═════ Supplied records

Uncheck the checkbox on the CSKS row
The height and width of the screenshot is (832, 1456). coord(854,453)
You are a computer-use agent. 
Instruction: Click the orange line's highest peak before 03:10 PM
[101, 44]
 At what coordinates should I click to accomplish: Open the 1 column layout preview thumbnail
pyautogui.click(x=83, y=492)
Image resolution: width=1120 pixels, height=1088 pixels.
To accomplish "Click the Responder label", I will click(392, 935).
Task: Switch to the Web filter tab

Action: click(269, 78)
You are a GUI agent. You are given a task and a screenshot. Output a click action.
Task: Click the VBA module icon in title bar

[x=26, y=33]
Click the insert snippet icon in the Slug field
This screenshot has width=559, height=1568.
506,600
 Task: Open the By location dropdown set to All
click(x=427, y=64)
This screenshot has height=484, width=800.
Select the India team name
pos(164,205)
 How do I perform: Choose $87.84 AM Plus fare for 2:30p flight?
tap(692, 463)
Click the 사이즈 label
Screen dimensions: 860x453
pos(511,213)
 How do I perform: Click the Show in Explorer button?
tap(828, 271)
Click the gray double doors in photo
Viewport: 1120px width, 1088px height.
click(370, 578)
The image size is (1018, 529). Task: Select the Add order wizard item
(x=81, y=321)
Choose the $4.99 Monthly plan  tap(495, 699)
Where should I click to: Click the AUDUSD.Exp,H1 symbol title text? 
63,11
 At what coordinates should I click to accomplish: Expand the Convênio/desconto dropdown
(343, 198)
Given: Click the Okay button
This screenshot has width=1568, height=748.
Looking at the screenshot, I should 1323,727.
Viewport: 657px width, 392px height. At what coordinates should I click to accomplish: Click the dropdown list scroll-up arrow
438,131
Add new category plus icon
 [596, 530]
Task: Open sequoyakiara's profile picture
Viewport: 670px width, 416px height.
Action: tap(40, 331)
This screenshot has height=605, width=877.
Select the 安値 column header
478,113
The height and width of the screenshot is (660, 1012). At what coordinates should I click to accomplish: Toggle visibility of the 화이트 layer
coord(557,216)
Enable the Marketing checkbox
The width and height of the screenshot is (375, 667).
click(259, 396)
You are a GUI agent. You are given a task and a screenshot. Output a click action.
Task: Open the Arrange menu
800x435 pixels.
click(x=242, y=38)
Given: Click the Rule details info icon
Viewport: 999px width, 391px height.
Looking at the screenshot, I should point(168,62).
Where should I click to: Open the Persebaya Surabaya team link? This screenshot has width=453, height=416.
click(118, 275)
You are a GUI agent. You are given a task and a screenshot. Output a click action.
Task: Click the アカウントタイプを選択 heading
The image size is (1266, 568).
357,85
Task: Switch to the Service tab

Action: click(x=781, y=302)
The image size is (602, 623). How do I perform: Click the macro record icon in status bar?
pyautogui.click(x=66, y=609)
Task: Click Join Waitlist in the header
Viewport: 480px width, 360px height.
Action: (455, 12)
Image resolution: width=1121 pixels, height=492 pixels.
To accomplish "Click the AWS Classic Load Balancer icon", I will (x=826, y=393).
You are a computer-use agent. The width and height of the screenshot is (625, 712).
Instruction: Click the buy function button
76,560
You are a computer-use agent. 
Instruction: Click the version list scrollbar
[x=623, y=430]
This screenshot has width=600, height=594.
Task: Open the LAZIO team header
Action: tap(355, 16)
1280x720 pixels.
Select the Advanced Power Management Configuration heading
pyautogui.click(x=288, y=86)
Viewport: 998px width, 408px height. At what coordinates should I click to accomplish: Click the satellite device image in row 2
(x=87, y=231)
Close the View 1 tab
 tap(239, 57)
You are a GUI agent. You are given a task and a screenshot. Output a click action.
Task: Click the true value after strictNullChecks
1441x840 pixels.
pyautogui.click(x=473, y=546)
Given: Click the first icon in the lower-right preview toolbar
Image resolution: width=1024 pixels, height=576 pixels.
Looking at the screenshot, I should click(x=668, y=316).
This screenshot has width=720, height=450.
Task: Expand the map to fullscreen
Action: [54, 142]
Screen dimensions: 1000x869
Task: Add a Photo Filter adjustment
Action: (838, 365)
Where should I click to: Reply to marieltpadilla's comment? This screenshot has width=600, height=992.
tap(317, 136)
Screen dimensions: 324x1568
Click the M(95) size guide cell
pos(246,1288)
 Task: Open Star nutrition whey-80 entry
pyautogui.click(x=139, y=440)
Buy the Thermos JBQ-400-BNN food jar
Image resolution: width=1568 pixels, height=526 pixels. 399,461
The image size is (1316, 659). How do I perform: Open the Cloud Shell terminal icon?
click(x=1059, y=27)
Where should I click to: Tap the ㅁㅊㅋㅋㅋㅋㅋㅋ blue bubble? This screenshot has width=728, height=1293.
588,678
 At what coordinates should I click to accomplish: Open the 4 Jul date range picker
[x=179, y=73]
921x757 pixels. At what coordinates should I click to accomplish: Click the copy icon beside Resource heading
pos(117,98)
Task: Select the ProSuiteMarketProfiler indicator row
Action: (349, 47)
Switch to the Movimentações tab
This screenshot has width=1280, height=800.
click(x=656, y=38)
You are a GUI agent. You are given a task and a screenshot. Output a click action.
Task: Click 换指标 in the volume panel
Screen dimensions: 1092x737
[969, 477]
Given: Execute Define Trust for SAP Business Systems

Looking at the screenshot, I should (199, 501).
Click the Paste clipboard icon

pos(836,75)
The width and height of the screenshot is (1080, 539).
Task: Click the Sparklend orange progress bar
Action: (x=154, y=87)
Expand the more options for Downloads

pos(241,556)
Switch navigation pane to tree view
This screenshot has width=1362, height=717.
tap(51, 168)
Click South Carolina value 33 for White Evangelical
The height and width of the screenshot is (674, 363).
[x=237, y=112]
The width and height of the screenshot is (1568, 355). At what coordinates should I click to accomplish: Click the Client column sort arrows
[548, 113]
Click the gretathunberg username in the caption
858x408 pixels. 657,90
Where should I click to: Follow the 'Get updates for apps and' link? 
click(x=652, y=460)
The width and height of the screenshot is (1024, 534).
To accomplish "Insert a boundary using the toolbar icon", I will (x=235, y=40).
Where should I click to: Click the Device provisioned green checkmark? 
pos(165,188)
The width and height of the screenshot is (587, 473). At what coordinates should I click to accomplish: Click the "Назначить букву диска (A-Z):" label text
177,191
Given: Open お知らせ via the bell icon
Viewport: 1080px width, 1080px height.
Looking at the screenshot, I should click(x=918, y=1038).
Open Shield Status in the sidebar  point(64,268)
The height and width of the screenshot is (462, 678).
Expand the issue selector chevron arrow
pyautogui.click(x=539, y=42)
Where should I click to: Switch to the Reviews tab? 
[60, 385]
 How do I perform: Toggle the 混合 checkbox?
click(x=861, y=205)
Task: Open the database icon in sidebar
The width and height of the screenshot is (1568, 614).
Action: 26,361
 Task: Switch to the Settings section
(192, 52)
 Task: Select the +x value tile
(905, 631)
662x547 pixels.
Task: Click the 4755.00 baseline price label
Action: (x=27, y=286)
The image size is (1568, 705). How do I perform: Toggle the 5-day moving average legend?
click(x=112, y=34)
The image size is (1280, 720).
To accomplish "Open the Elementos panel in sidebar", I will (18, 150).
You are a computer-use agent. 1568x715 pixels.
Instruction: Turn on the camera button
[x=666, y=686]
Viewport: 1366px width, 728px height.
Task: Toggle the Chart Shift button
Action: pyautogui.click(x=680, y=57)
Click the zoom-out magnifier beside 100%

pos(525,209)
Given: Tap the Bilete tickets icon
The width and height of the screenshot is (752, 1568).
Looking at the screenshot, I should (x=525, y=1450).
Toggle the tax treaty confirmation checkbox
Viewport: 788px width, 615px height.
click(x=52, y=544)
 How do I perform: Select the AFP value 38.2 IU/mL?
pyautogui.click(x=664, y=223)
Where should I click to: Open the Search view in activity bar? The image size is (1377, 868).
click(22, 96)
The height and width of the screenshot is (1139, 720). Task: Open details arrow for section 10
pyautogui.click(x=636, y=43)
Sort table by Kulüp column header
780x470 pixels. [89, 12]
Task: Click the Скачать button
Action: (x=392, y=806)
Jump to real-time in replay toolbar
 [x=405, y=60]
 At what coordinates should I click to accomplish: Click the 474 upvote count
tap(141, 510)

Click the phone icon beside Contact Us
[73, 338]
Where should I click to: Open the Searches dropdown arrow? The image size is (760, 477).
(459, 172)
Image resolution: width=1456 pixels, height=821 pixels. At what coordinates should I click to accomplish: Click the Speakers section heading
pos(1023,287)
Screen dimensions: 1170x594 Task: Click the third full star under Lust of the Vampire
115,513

══════════

:: Your instructions ::
For the listing above, work out how many lines contain the string "will" and return only that figure.

:: Response area ::
4